Il pleuvait tant, à Airdehaven, que Calliopé, en sortant du passage des cuisines, fut surprise de voir un rayon de soleil éclairer les mousses qui s'épanouissaient sur la façade de pierre sombre. Elle décida d'y voir un bon présage. Accroché à la colline, un escalier encore humide plongeait vers les entrailles de la cité.
Lors du cours d'histoire, Calliopé avait prétexté un violent mal de ventre et Alstair s'était empressé de se lever, décrétant qu'il l'emmenait à l'infirmerie. Le professeur n'avait pas osé s'y opposer, ou peut-être supposait-il que le Chevalier prendrait le relais. Quoi qu'il en soit, lorsqu'Alstair et Calliopé avaient disparu dans le couloir, celui-ci était désert. Calliopé s'était dépêchée d'aller chercher sa cape, Alstair avait enfilé des vêtements luxueux, mais moins reconnaissables que son uniforme, et ils avaient couru à en perdre haleine jusqu'aux cuisines. Ils avaient dû arriver peu avant que l'on ne commence à préparer le dîner, car, hormis une fille de cuisine qui était restée interdite en apercevant Alstair, ils n'avaient croisé personne. En s'engouffrant derrière la porte de service, le jeune prince avait posé un doigt sur ses lèvres, et la fille de cuisine avait acquiescé en gloussant et en rougissant.

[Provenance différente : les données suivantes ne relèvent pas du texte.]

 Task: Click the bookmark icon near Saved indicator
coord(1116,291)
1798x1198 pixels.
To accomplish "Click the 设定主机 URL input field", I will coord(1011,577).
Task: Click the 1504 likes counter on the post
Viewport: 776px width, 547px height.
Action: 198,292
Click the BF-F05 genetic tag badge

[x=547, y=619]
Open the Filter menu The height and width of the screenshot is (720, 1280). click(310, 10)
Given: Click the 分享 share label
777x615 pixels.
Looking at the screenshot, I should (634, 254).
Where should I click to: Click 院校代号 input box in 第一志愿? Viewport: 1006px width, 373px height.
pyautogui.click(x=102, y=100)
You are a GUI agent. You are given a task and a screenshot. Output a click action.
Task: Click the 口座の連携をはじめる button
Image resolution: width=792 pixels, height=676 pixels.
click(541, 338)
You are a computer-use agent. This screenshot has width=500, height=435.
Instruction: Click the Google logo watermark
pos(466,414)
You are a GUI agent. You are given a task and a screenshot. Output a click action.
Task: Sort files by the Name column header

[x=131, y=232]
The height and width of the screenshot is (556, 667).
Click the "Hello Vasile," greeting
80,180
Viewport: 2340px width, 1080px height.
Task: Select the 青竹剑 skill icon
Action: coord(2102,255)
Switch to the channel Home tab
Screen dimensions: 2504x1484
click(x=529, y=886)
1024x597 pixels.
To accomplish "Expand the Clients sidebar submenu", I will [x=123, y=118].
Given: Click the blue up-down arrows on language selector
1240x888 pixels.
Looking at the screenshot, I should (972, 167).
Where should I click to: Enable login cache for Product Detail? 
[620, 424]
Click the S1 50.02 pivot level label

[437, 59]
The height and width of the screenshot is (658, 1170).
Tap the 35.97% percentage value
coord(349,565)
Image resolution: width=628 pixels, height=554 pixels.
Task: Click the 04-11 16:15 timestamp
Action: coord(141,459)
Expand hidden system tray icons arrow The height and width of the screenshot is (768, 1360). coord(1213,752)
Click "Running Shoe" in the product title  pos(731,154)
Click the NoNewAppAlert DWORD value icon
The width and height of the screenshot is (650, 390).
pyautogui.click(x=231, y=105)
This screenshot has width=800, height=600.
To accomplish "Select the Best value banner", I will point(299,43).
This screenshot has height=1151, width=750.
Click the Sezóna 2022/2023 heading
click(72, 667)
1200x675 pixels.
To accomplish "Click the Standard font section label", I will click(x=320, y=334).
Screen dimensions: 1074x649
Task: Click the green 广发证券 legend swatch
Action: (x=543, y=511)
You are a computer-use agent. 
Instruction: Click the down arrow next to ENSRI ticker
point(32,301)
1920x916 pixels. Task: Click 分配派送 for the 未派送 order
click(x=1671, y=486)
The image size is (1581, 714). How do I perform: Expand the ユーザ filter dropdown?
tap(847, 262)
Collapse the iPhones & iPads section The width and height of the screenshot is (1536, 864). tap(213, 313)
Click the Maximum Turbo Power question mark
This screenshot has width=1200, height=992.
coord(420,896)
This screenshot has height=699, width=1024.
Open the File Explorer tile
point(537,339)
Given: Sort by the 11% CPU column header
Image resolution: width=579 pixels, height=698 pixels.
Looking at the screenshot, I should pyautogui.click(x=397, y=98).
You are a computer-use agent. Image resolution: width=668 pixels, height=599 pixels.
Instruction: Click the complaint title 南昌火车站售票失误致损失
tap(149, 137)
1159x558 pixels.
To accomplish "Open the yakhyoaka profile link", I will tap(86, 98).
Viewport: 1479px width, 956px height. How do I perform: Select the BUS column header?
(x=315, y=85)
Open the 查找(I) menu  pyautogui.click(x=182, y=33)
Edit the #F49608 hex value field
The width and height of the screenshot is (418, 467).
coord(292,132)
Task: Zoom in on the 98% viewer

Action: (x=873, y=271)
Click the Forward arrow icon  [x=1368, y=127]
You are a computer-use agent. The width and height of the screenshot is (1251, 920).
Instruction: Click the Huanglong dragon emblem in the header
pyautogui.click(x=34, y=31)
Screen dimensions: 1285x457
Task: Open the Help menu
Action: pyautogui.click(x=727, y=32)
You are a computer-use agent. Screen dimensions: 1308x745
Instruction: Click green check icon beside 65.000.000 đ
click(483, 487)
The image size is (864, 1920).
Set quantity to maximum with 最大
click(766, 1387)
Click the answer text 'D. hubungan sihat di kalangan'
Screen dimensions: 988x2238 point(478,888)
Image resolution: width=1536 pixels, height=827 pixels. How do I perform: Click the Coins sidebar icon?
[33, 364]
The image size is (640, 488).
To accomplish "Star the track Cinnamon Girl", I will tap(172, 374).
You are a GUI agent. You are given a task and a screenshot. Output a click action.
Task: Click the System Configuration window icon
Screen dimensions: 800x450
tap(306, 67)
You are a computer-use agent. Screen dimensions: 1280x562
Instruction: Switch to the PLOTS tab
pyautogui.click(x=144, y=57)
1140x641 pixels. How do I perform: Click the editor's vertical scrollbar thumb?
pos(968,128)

Le soleil se couchait tôt à cette période de l'année et les cours finissaient en milieu d'après-midi, afin que les étudiants puissent profiter d'un peu de lumière pour faire leurs devoirs. Si le but était avant tout d'économiser des bougies, Calliopé en était reconnaissante : elle aimait plus que tout sentir la caresse du soleil sur son visage. Ils avaient encore une heure avant que la nuit ne tombe.
Calliopé contempla la ville en contrebas : l'escalier donnait plein ouest. On apercevait, en tournant un peu la tête vers la falaise qui se dressait au sud, la distinction nette entre les quartiers nobles et la vieille ville, de part et d'autre d'un large canal. La pierre blanche et les avenues larges et ordonnées d'un côté, les ruelles qui serpentaient sous les tuiles sombres et la pierre noire de l'autre – la mer au bout. L'école avait été construite il y a des siècles et trônait sur les vieux quartiers comme un joyau.
— Où allons-nous ? demanda Alstair.
— Où vous voulez, votre seigneurie.
— Ne m'appelle pas comme ça ici ! C'est dangereux.
— Seulement ici ?
— Par la plume, tu es désespérante.
Ils descendirent l'escalier vertigineux dans un silence certain.
La scène était surréelle, et chaque marche ancrait un peu plus l'absurdité de la situation dans l'esprit de Calliopé.
Je suis à Airdehaven. Avec le prince héritier.
Il m'a entendu faire de la Prose.
Ils gagnèrent lentement la ville, grouillant d'agitation. Les ruelles pavées alentour étaient encore détrempées de pluie, que le soleil peinait à sécher. Les venelles tortueuses débouchaient sur une multitude de placettes, impasses et canaux. C'était au pied de l'Académie qu'on trouvait les échoppes les plus renommées de la cité : joailliers, ébénistes, modistes, cafés où se pressaient le tout-Airdehaven. Calliopé avait passé de longues heures, lors de ses moments de temps libre, à flâner, le nez collé aux vitrines scintillantes, les mains parcourant les étoffes précieuses garnissant les étals.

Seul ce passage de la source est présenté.